Седми с нескрываемым теплом воззрился на подходящего к нему Першего, на миг его голубо-серые радужки очей с раскиданными по ним синими брызгами по рубежу словно остекленели. Приблизившись к Расу Перший торопко ухватил его за плечи, беспокойно заглянул в лицо, а засим обняв, крепко прижал к груди, нежно прикоснувшись губами к виску. Погодя старший Димург принялся полюбовно гладить Седми по спине, целовать в очи, в выпяченные ноздри вздернутого носа, тем стараясь придать сияния его посеревшей коже.
– Моя бесценность, почему такой утомленный?.. Так долго не прилетал? – наконец, озвучил свое беспокойство Перший.

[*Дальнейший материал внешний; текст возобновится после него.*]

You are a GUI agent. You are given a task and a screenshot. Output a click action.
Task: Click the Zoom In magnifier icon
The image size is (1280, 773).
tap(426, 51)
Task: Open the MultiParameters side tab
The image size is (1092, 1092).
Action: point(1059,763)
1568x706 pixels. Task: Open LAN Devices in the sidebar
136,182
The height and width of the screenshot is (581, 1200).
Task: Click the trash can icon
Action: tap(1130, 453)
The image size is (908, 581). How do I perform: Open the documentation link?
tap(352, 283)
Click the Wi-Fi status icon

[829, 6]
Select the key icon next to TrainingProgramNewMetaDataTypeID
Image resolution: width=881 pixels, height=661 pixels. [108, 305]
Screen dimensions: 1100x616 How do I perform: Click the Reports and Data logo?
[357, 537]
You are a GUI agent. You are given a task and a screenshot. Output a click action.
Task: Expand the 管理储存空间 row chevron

Он отодвинул от себя Седми и сызнова оглядел его с головы до ног, ласково пройдясь перстами по щеке и тем пытаясь вызвать всплески золотого сияния, каковые хоть и последовали, одначе, были не сильными и не продолжительными.
– Небо, – так и не дождавшись ответа от Седми обратился Перший к брату, – что случилось, поколь меня не было? И поколь наша милая любезность находилась в Синем Око?
– Случилось, – отозвался негромко Небо и голос его слышимо затрепыхался, точно ожидая назиданий от старшего брата. – Неприятности в Синем Око. Нежданно появилась в центральной ее части заверть, сильного излучения, с малым угловым размером в единение со скачкообразным падением плотности. Седми предположил, что произошел мощный всплеск и выход из границ материи находящейся там чревоточины. Но чревоточина оказалась ни при чем, а произошедшее явилось обрывочным колебанием просочившимся из соседней Галактики. Чтобы остановить рост заверти малецык установил в ней ловушечную поверхность, поэтому и задержался в Синем Око.
– А почему ты, Небо, о том мне рассказал лишь сейчас? Почему не передал как положено, поколь я был у Родителя? – неспешно роняя слова вопросил Перший и заботливо усадив Седми в кресло, развернувшись направился к своему, что стояло как раз супротив, вмале в него опустившись.